== GOAL OF THE EXERCISE ==
Copy every record exactly. Nothing may be skipped.
▽
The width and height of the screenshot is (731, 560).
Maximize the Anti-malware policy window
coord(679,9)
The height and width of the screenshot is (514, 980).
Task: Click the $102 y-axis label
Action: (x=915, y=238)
△
== RESULT OF THE EXERCISE ==
The width and height of the screenshot is (731, 560).
Maximize the Anti-malware policy window
coord(679,9)
The height and width of the screenshot is (514, 980).
Task: Click the $102 y-axis label
Action: (x=915, y=238)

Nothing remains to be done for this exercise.